Waste pickers, also known as Baban Bollas, are the unsung heroes who help manage the majority of Nigeria’s 32 million tonnes of solid waste each year.
In Nigeria, less than 45% of households have access to the government’s formal waste collection systems, leaving a larger percentage of homes to dispose of their waste indiscriminately. In cities, informal waste collectors fill in the gaps where official collectors are not available. However, these collectors do more than just collect trash; a portion of them scavenge for recyclable trash and trade in informal markets for money to support their livelihoods.
This informal scavenging contributes to a large amount of the recyclable waste collected across Nigeria. According to the Statista Research Department, only about 4.7% of waste is collected by the government, and 59.3% is collected through informal collectors. These waste collectors are known for making a significant contribution to waste management through the collection, sorting, trading, and occasionally even processing of waste materials. Their waste collection services fill the gap left by municipal and other waste management authorities, especially in low-income areas and informal settlements.
Despite being the essential workers for Nigeria’s waste recovery and circular economy, the more than 1 million waste pickers who work across Nigerian cities do so in unprotected, unsafe, and disenfranchised conditions.

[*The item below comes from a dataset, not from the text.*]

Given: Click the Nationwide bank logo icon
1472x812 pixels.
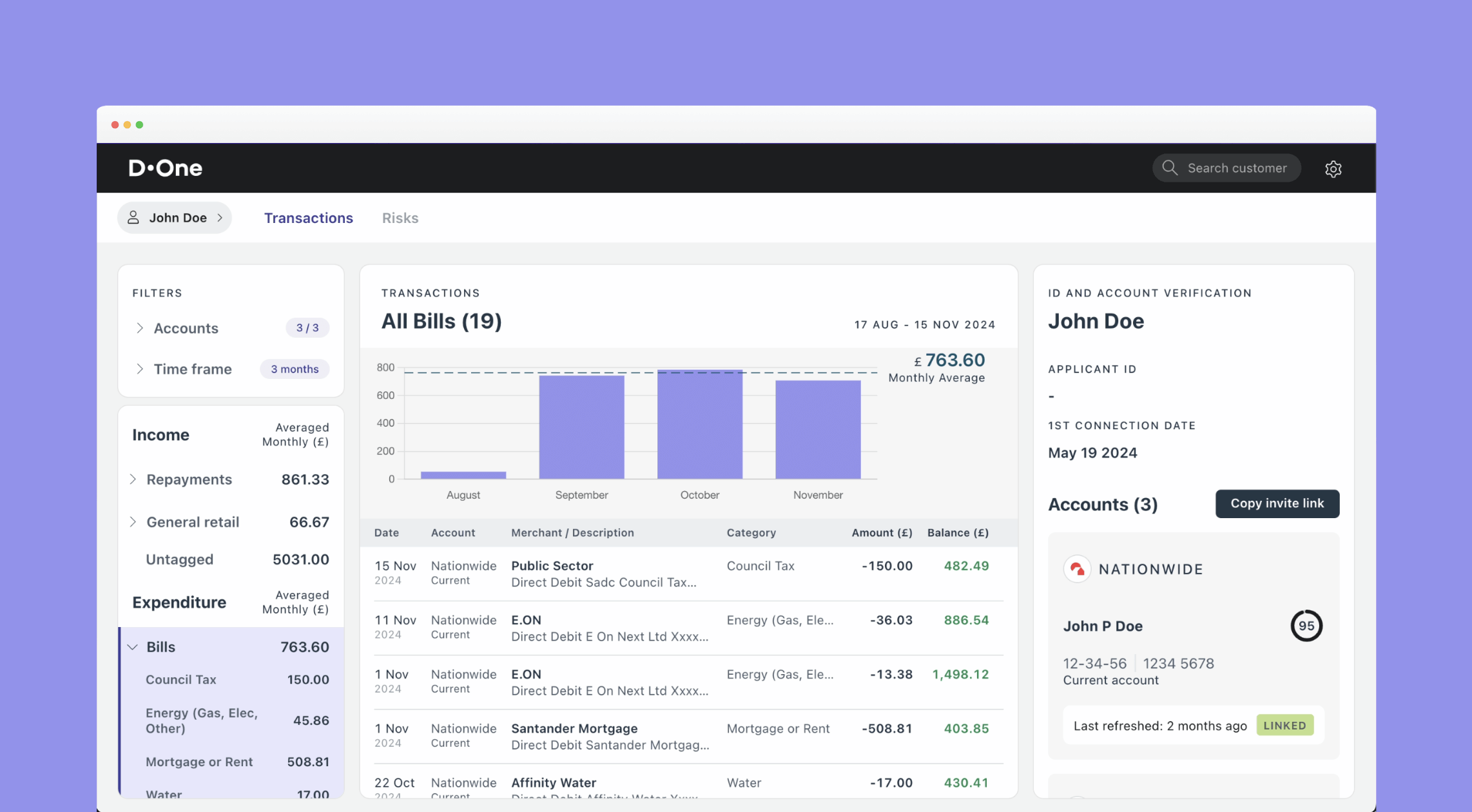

The average waste picker often works without protective gear, unassisted, and without access to primary care or first aid, as well as employment regulations. They operate on the margins of or outside the formal process of managing solid waste but play vital roles, especially in reuse, recycling, and cost recovery. They work in unsheltered environments and are unprotected from severe heat, sun, rain, and cold weather. To scavenge, these waste pickers sort through household waste bins, street dumps, and even large community dumps with nothing but their bare hands and a loose sack on their shoulders, walking long distance, inhaling toxins, and unprotected to the intense heat or cold.
Apart from being essential to waste resource recovery, government policies, and new investments in sustainability and waste management, the circular economy has often excluded them or, in some cases, further demonized their work.
But in order to increase recycling collection in Nigeria, Ecobarter is incorporating groups of waste pickers into its last-mile collection system to promote post-consumer recovery in a way that is trackable and socially and environmentally sustainable.
With the support of the Roddenberry Foundation, Ecobarter will be providing personal protective equipment like overalls and hand gloves to hundreds of waste pickers across Abuja. The support also entails providing a fast-track literacy training and equipping select clusters of waste pickers with modified push carts to improve their logistics as they get integrated into ecobarter’s system as last-mile collectors.
With this partnership, Ecobarter is looking to improve the working conditions of informal waste pickers across Abuja, as well as their potential to transition into more decent sustainable employment and out of poverty.